5. To add more terms, click the Add Another Term button on the Term
receipt page; otherwise, click OK.
If you select Add Another Term, you see the Add Glossary Term page. If
you click OK, you see the Glossary Manager page, where you can access
the terms you added.
Figure 7-6:
Adding a
term.
Chapter 7: Getting the Most from Blackboard
Each term you enter in the Glossary Manager has Modify and Remove buttons associated with it. Click the Modify button to make changes to the term
and definition and resubmit them. Click the Remove button to delete terms
you no longer need.
Uploading Glossary terms
Just when you think that understanding all this Blackboard stuff is an easy
deal, we come along and tell you that it could be easier. Curses! You can prop
up your feet in front of a roaring fire and then create an entire Glossary in a
text file and upload it in one fell swoop. Wow.
From the Control Panel, follow these steps to upload Glossary terms:
1. Click the Glossary Manager link in the Course Tools pane.
On the Glossary Manager page, you see three options: Add Term, Upload
Glossary, and Download Glossary.
2. Click the Upload Glossary link.

*****

What you have to do — Pick up the Blackboard glossary guide where it stops and write the steps that follow.

[Dataset items]

*****

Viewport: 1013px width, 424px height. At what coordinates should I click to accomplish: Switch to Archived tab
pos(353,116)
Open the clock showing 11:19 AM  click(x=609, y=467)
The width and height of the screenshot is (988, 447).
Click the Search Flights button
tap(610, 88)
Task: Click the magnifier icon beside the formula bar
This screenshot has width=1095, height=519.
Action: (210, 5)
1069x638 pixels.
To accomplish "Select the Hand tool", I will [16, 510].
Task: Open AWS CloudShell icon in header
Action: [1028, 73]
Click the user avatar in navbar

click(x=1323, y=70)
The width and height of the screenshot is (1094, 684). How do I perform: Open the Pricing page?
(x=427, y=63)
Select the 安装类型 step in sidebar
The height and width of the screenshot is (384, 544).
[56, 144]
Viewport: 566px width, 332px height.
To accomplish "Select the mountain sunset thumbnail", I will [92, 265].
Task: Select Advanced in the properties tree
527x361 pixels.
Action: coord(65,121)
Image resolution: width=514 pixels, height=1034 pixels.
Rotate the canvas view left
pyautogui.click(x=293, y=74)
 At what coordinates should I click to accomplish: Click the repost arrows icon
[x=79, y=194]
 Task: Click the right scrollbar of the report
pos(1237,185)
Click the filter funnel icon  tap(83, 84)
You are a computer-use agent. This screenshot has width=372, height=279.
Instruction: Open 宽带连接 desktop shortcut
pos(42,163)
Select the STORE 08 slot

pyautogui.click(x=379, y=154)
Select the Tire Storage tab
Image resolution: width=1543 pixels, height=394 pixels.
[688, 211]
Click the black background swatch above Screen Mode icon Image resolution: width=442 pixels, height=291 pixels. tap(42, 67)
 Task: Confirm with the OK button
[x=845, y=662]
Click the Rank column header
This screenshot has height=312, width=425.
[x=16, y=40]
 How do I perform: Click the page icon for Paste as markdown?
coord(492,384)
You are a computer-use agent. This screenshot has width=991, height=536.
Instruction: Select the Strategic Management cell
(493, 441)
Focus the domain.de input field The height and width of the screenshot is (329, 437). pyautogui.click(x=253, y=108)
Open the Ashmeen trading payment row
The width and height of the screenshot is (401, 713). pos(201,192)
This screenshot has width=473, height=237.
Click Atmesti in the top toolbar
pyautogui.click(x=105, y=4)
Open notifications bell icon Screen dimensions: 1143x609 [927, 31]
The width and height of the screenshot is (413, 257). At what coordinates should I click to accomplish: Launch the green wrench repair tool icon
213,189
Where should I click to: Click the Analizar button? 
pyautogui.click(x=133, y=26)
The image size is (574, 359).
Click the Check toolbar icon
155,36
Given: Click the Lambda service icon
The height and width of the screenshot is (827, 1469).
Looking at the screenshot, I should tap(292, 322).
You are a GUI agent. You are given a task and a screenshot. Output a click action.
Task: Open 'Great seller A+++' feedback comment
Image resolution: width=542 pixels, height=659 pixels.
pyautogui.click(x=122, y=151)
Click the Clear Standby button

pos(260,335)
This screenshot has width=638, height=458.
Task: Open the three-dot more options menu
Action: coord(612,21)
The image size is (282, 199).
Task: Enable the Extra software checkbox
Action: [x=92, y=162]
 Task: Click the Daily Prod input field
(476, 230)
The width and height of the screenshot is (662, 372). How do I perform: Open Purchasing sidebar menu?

*****

Result —
The Upload Glossary page has three sections:
• Specify Upload File
• Upload File Options
• Submit
3. Click the Browse button in Section 1 to upload the Glossary file.
The path to the file appears in the File text field area after you make
your selection by navigating around your own computer to search for
the text file to upload.
The Glossary file must be either a tab-delimited file or .csv file. We
explain these two odd terms next.
The terms tab-delimited and .csv (comma-separated values) refer to special types of text files in which each column within in a row of text is
separated by a special delimiter (a tab or a comma). Most commercial
software applications — such as Excel, Word, and WordPerfect — can
save files in these formats.
4. In Section 2, Upload File Options, click the radio button next to the
processing method for the uploaded file.
You can either add the terms in the file to the existing Glossary or
remove all existing Glossary terms and replace them with the terms in
the file.
5. Click the Submit button.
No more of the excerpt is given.